Krzakiewicz & Cyfert (2015) define the risk committee as a group of selected board members or an organization whose role is to exclusively participate in the formulation and oversight of the organization’s risk management policies and frameworks. They can help reduce the number of failures in an organization like Uber by participating in a periodic approval of Uber’s risk management policies and ensuring that the company’s operations comply with its risk profile, activities, and complexities by establishing the company’s global risk management procedures, governance and risk management infrastructure (Ioana et al, 2017). Moreover, according to Krzakiewicz & Cyfert (2015), they ensure that there are systems and processes for the implementation and monitoring of any emerging risk to ensure that the organization is rather proactive than reactive in mitigating the emerging risks.

The risk management committee also helps reduce the number of failures by establishing both employee and managerial responsibility for risk management, so that the CEO does not have to handle all the ‘failures’ presented to him (Ioana et al, 2017). Finally, according to Krzakiewicz & Cyfert (2015), the committee’s role is to the organization’s risk management initiatives are integrated with the organizational goals and its global structure of operation.
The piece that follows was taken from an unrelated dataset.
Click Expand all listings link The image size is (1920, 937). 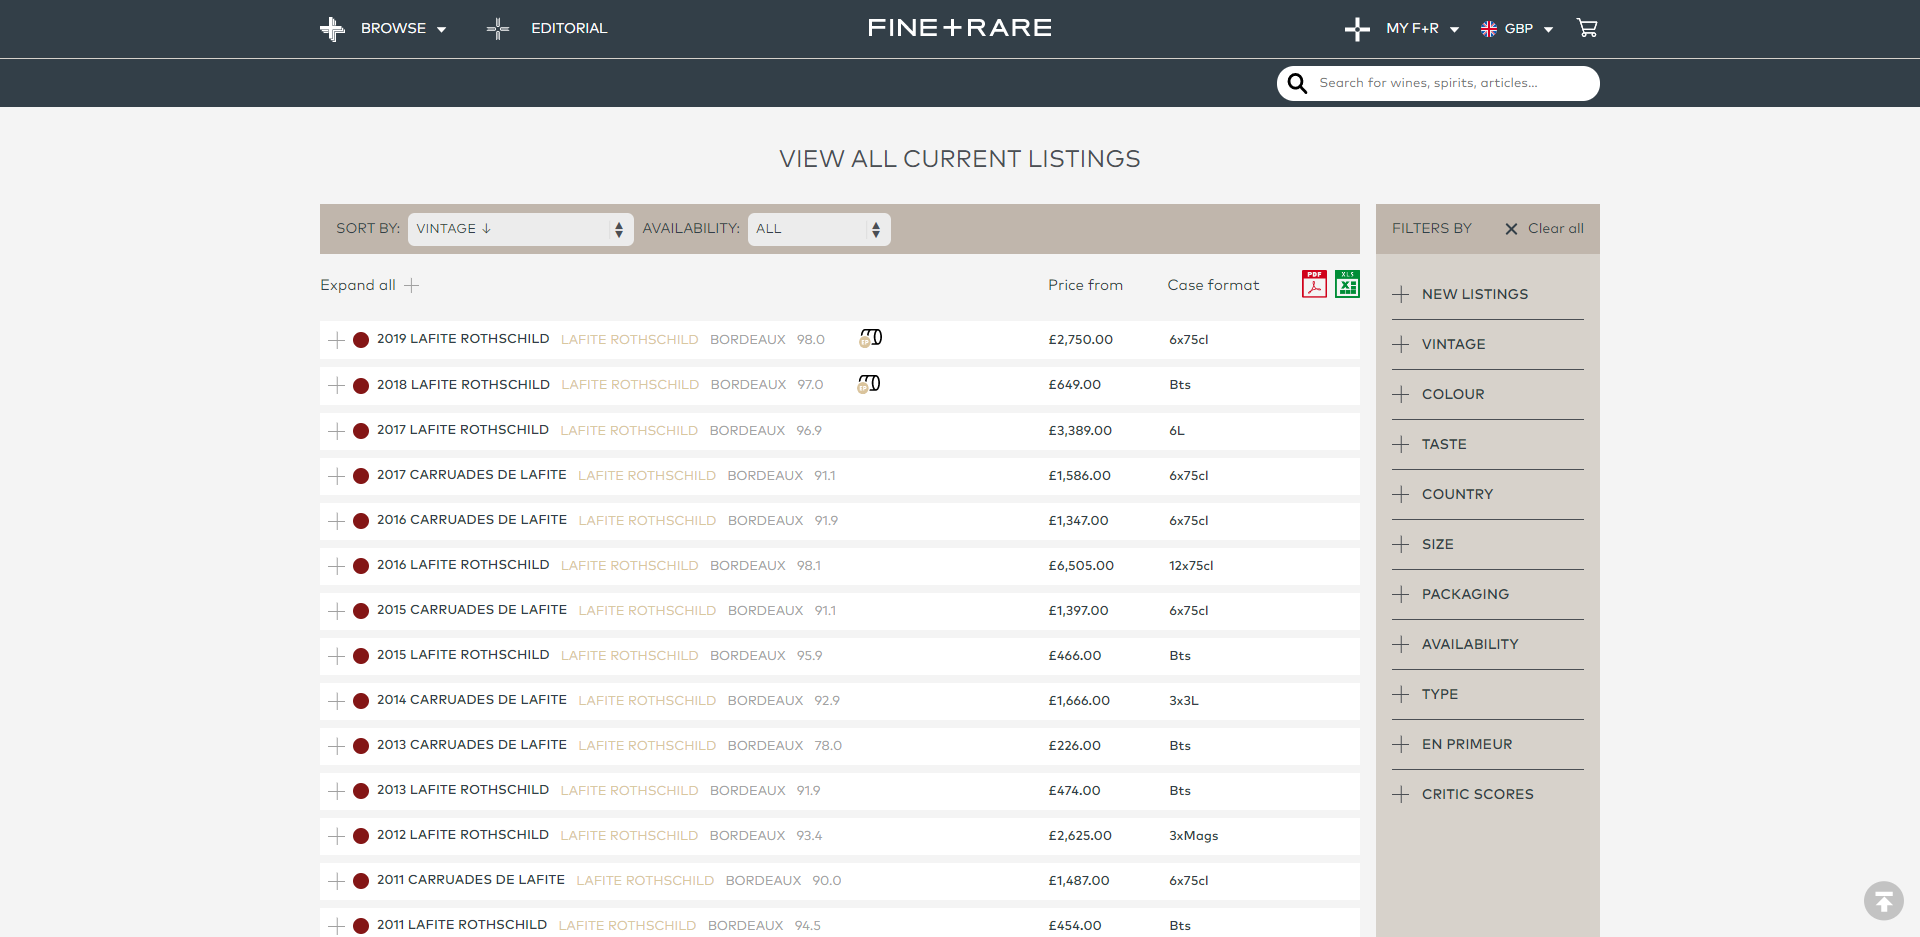pyautogui.click(x=369, y=285)
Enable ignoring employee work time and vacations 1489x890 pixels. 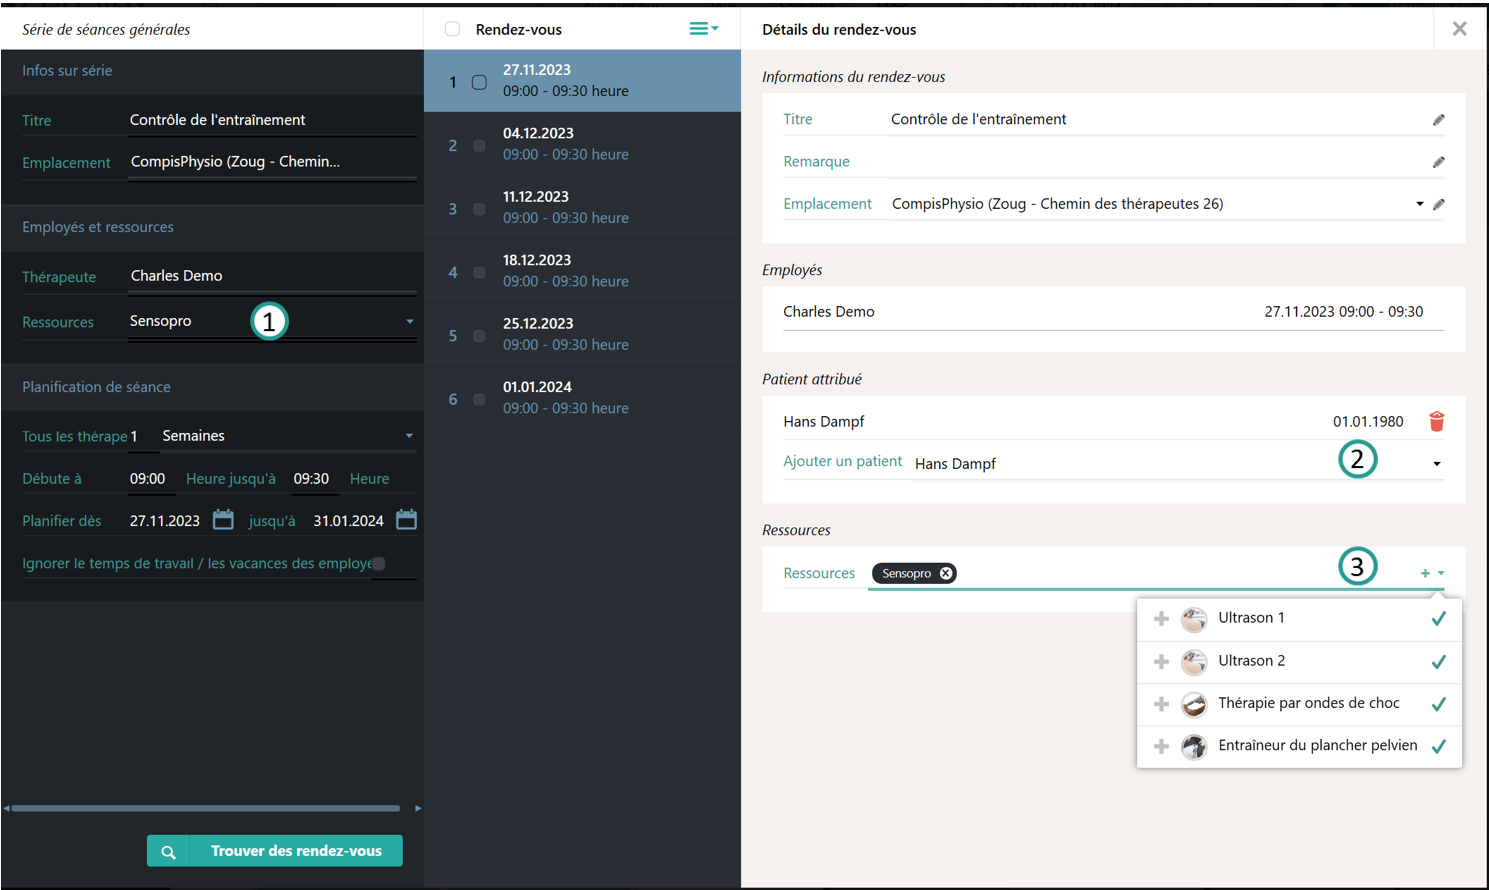[x=379, y=564]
A Comparison of Uber’s Organizational Culture 12 Months Ago and Today

In 2017, Uber was accused by several governments and transport regulatory authorities for failure to comply with various regulations and conditions set by the respective authorities. For instance, in 2017, the company got into legal battles with various cities for using a technology (Greyball) to bypass and violate local laws (Levin, 2017). These scandals reveal the culture of impunity against the law that the company had developed especially during the tenure of its previous CEO Travis Kalanick. However, since the entry of a new CEO, Dara Khosrowshahi, there are no major new court cases that have emerged, an indication that the company has changed its culture and perception of law abidance (Holley, 2018).

Equally, in the past one year, Uber had been highlighted as a company with a culture that entertains discrimination and sexual harassment, especially against female employees. For instance, in 2017, a former Uber engineer, Susan Fowler made allegations of discrimination and sexual harassment in what became one of the most shocking revelations of the company’s negative organization culture (Levin, 2017). However ever since the company hired a chief diversity officer and conducted a review of its salaries compensation policies, no major similar allegations or scandals have emerged. This speaks to the company’s successful efforts to improve its organizational culture in the past one year.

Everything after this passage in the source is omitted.